Se a memória de Rimbaud remete assim para uma mão cheia de destinos à volta do globo, já quando se fala de Charleville todas as conversas convergem para ele. A cidade, e na verdade todo o departamento já encostado à Bélgica, entrou no mapa do turismo de França exclusivamente ou quase pelo magnetismo do seu filho mais célebre. Uma atracção que deriva de uma curta carreira poética - menos de 250 páginas escritas entre os 15 e os 19 anos de idade, consagradas como invenção de "uma nova linguagem". Tanto ou mais que a escrita, no entanto, ou o culto, se alimenta dos seus 37 anos de "existência poética", com especial realce para o romance tumultuoso com Verlaine entre Paris, Londres e Bruxelas, e a posterior vida de errância, em particular o episódio de tráfico de armas na Etiópia.
A (única) imagem de Rimbaud que ficou para a posteridade é de um jovem fotogénico, sonhador e principalmente rebelde - cem anos antes de a rebeldia se converter num fenómeno juvenil à escala planetária. Hoje, provavelmente, seria cantor numa banda rock alternativa, artista de rua ou pirata informático. Na época, no entanto, a poesia representava a forma suprema de ser do contra. Sobretudo uma poesia como a de Rimbaud, abismática e visceral, feita de imagens contorcidas e febris, feitas para minar o conformismo e até produzir vertigens. Por isso se tornou numa figura de culto na França do Maio de 1968 e um ícone da contracultura universal - Patti Smith chamou-lhe "o primeiro punk rocker".

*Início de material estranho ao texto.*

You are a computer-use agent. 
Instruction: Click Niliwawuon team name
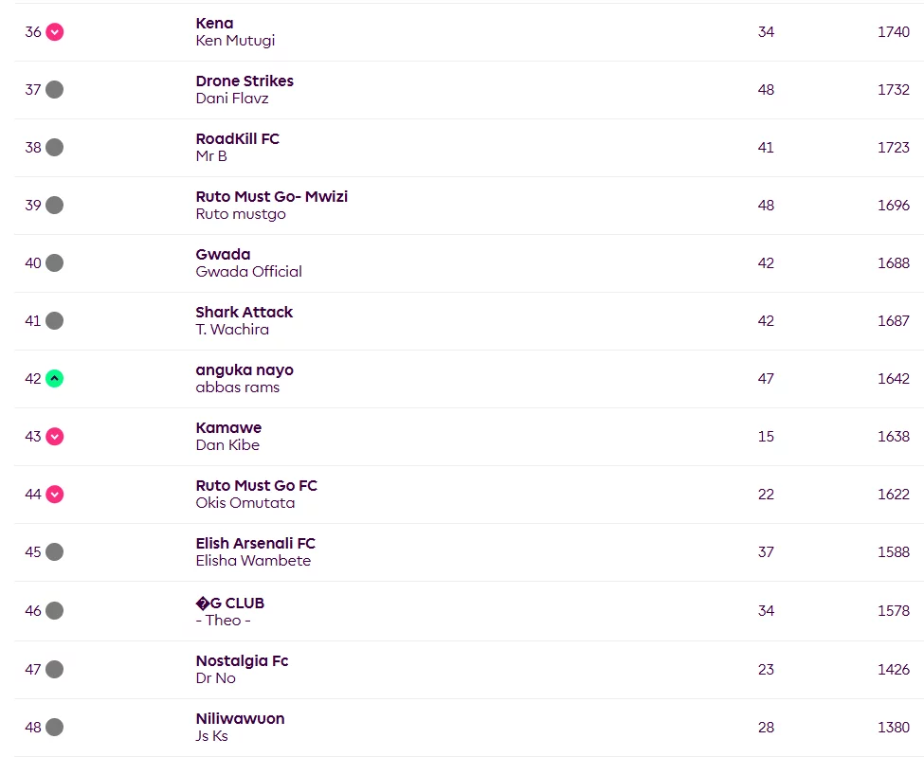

Coube ao député-maire André Lebon - o mesmo que fundiu administrativamente Charleville com a vizinha medieval de Mézieres - perceber o potencial turístico da lenda rebelde. Desde a abertura do museu dedicado ao poeta, em 1969, a capital das Ardenas viu nascer uma associação cultural, uma livraria, um restaurante, um centro de terapia, um Lion's Club, uma trufa de chocolate e até uma corrida pedestre em memória do "Homem de Solas de Vento". Todas as efemérides são desde então aproveitadas pela edilidade para multiplicar os lugares da memória e fazer crescer o circuito Rimbaud, mais recentemente ampliado até às cercanias, incluindo a aldeia de Roche, da qual era originária a sua família materna.
O instinto da fuga
"Charleville para Rimbaud era um porto do qual partia ciclicamente. O mais importante para ele era o Meuse - o rio impassível do qual fala no famoso Bateau Ivre. Era o sítio mais vivo da cidade, porque era aí que estava o comércio, os tintureiros, as lavadeiras, as primeiras indústrias (uma fábrica de armas mesmo ao lado), e em simultâneo o cinzento, que está em todo o lado. Este cinzento que acentua todas as outras cores - porque todas as cores que Rimbaud tinha na cabeça, todas as suas invenções de desconhecidos, são ampliadas pelo cinzento reinante em Charleville. Ele sente-se sufocar e escreve mesmo numa carta: ‘Sinto-me decompor no cinzento'".